Commonly, when I come in, the team may have shared goals – like sales or revenue targets. But how they believe they are collectively striving to deliver those goals? May be misaligned. Which causes friction and fighting for resources.
Stepping outside of the tangle begins with a collective discussion of what we’re all building, for whom (customer? Patient?) and why that matters.
It’s not spiritual or existential. But a North Star everyone can look toward.
2. Understand the core value of each team
The next essential piece is for each member of the team to truly understand the value their colleagues bring to the table. Meaningfully.
See, often I’ll find each member of a leadership team can state the high-level job description of their colleagues. But that’s insufficient. Because also often? The head of one team or function really sees another as an obstacle – a point of slog or friction.
Like the head of product “knows” the job of marketing. But fundamentally the product leader wishes marketing “would just listen more – because we know the specs and they’re always trying to…”

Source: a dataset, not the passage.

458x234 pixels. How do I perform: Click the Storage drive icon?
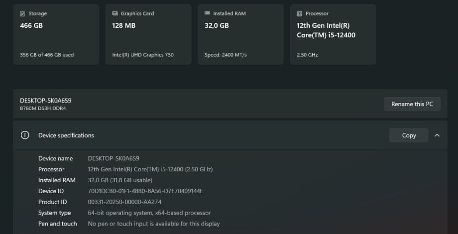pyautogui.click(x=23, y=14)
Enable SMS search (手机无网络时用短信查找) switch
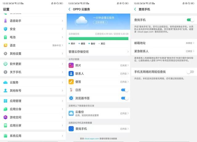The height and width of the screenshot is (142, 197). pyautogui.click(x=190, y=72)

Understanding the job – on paper – our colleagues are meant to do is not the same as valuing the contribution they’re making to the end goal. And in a great untangling, this is an essential step.
They’re often fighting for decision rights – to know “who gets the ‘D’.” But this is the wrong question. When we step outside and can see and appreciate the value each team brings to the outcome? Ways of working begin to work themselves out.
3. Choose the right inflection points
In Dan Heath’s latest book Reset, he talks about the power of inflection points in creating change.
In essence he’s saying (or at least, what I’m hearing is…) we don’t push a boulder up a hill by pushing a boulder up a hill. We find a spot “where a small amount of effort can yield a disproportionately large return.”
Like in the untangling of necklaces, you don’t randomly start yanking. You find a small point of slack and begin there.
With teams, I don’t focus on the heat of the conflict. I help them find a simple starting place – perhaps a single recurring meeting or way or planning or forecasting that – if we made a small change (how the meeting is structured; who participates or plays which role) could potentially have an outsized positive impact on downstream interactions.
4. Craft experiments
And finally, we pull. And we see what happens.
We don’t sit in a room together crafting a 12-month solution. We begin with just our first steps.
We make some small changes to that meeting or forecast. The team commits to test driving it. And we watch the outcome. Did it infuse any slack or ease? Did it teach us something important? Should we do it again? Dial it up? Or do we need to try something new.
Untangling dysfunction takes time. It’s a journey.
But not until everyone inside the tangle is willing to step outside of it can progress begin to happen.